Sam had pulled back, sliding his hand down over her stomach. His expression fading away into the light of the artificial sunset.
She kissed him lightly, “Could you give me a sec?”
He nodded as she struggled free and stood facing the base of the projector.
She pulled at one of the wings, but had to snatch her hand back. They felt real. Not like a doll at all. Layers of soft, prickly feathers over bone and muscle. And strangest of all, they were warm. Not warm like a doll in the air, but warm like a living being. And the doll smelled ever so slightly of apricot and a classic ’57 Chevy. Dana had never even been near one, so she had no idea how she could possibly know that.
Great. An invisible, animatronic, real, live angel.
It hiccupped and launched itself upward several inches before settling back onto the projector.
And its hiccup smelled of wine. An invisible, animatronic, real, live, drunk angel.
The angel doll peeked at her from between spread fingers.
“Is it safe now?” She launched herself upward again.
“Yes.”
Not quite trusting, she scanned the room through the narrow peephole made by her index and middle fingers. She leaned closer, causing Dana to lean down as well.
“He’s still here.”
“I should hope so. You’re the one who’s leaving.”
“I am?”
“Yes! Now! You’re interrupting me.” She knew she was starting to shout but she couldn’t help it.
“I am?”
“Will you stop saying the same thing!”
“Am I?”
Dana managed to trap her next demand deep in her throat and emitted only a strangling sound.
“I’ll catch you later.”
She whirled around to see Sam backing toward the door.
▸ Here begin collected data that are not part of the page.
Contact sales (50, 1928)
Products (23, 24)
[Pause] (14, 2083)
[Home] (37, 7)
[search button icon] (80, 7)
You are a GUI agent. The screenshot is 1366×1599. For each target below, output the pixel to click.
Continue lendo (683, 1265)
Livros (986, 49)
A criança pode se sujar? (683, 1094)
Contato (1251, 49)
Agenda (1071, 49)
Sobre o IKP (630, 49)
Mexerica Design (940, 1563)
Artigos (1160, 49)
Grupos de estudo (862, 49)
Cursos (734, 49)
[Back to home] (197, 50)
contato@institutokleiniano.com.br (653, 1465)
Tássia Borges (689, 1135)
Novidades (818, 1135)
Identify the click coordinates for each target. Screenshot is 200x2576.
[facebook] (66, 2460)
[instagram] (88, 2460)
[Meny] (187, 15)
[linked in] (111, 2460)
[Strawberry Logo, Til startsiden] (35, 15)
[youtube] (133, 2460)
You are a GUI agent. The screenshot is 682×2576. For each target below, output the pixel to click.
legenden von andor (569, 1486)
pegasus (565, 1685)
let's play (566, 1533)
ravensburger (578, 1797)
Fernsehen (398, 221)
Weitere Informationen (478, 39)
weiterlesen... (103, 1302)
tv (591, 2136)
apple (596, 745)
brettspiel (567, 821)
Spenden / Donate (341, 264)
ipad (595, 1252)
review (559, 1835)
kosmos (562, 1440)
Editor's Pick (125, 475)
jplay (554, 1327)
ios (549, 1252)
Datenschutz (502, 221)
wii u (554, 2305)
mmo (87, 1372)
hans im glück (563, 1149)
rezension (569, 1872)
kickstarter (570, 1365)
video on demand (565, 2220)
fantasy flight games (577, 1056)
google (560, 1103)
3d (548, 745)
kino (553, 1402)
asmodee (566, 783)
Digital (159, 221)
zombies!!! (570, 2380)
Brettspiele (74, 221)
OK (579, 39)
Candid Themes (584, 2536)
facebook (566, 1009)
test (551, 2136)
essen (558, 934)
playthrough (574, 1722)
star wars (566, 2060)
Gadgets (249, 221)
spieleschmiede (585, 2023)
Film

“Sam. No! I—” She what? She was hallucinating a foot-tall, talking angel doll. An angel apparently only she could see or hear.
“Most weird, Murphy. I’d heard you were odd, but that wasn’t my first impression. Guess the first impressions can be wrong. Later.”
He reached the door.
“No, Sam. It’s not me, it’s her.” She pointed at the projector, but the angel doll wasn’t there.
By the time she turned back, the door was swinging closed.
A final comment reached her before the door latched against its light-tight seal.
“Much later.”
Dana spun around and nearly tripped over the doll. It had torn a corner off the untouched loaf of bread and was nibbling at the white interior like a watermelon rind.
The last light of sunset faded away to starlit sky.